See also Section 143 of Evidence Act.
38. The Appellant has urged that there was discrepancy as to which between the making of the report by the complainant and the arrest of the Appellant came first. This Court has considered this issue and does not find this to be material enough to discredit the other evidence linking him to the offence. The also observes that the complaint as well as the arrest were made on the same day and the discrepancy may have been caused by the complainant’s processing of the numerous events of the day.
Whether there is reason to disturb the sentence of the trial Court.
39. On sentencing, the Court observes that indeed, the trial Court failed to take into account the period of pre-trial detention when sentencing the Appellant to 10 years imprisonment. The Court observed that for majority of the time, the Appellant was out on bond with the exception of a few days before he was granted bond and the few days when his bond was cancelled for being absent. The Court will therefore order that in computing his term, regard shall be made to the period of pre-trial detention that he spent in custody.
Conclusion
40. On the afternoon of 30th October 2014, the Appellant, in the company of another attacked the complainant who was aboard a motorcycle headed home. The Appellant used a C-line matchete to attack the complainant and he cut his right hand upper arm. There was medical evidence to confirm that the complainant was injured on his arm and the injuries suffered were described to be of the nature of grievous harm.
41. On identification of the Appellant as the assailant, the Court considers that this was positive. The complainant himself testified that the Appellant, who hailed from the same village as himself and who was a deacon at their home church, thus very well known to him is the one who cut him. There was also evidence by PW2 who testified to have rushed to the scene of crime on the material date and found a mob wanting to stone the Appellant and his accomplice while the complainant whose hand had been cut was being helped.
42. The Court rejects the Appellant’s defence of alibi as an afterthought because it contradicts his earlier defence of provocation and/or retaliation that came out during cross-examination of the complainant. The Court also considers that the alibi defence was only raised at the very tail end during cross-examination of the Appellant, contrary to the principle inR. v. Sukha Singh s/o Wazir Singh & Others(1939) 6 EACA 145, cited in Republic vs GNK (2017) eKLR. The Court further considers that both the Appellant as well as his witness, DW2, in an attempt to support the alibi, gave different dates other than the date of the offence and their evidence, to this extent was of no probative value.

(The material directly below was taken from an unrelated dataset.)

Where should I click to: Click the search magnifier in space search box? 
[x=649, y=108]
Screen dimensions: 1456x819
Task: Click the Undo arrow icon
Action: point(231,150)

43. As to sentencing, the Court finds that the trial Court omitted to take into account the period of pre-trial detention spent in custody by the Appellant in accordance with Section 333 (2) of the Criminal Procedure Code, and this Court will, therefore, order that the same be taken into account when computing his term. However, the Court is appalled by the grievous intention of the Appellant to kill the complainant, which he and his accomplice might have executed were it not for the intervention of the public. In the circumstances, this Court does not find that the sentence of 10 years was in any way excessive and there is thus no reason to interfere with the sentencing discretion of the trial Court.
ORDERS
44. Accordingly, for the reasons set out above, this Court makes the following orders: -
i) The Appeal on conviction is declined and the finding of the lower Court on conviction is upheld.
ii) The Appeal on sentence is allowed to the extent that in computing the Appellant’s term of imprisonment of 10 years, regard shall be had to the period of his pre-trial detention of approximately 41 days.
Order accordingly.
DATED AND DELIVERED THIS 11TH DAY OF NOVEMBER 2021.
EDWARD M. MURIITHI
JUDGE
Appearances
MISHEK GITONGA MUGAMBI, THE APPELLANT IN PERSON.
MS NANDWA, PROSECUTION COUNSEL FOR THE RESPONDENT.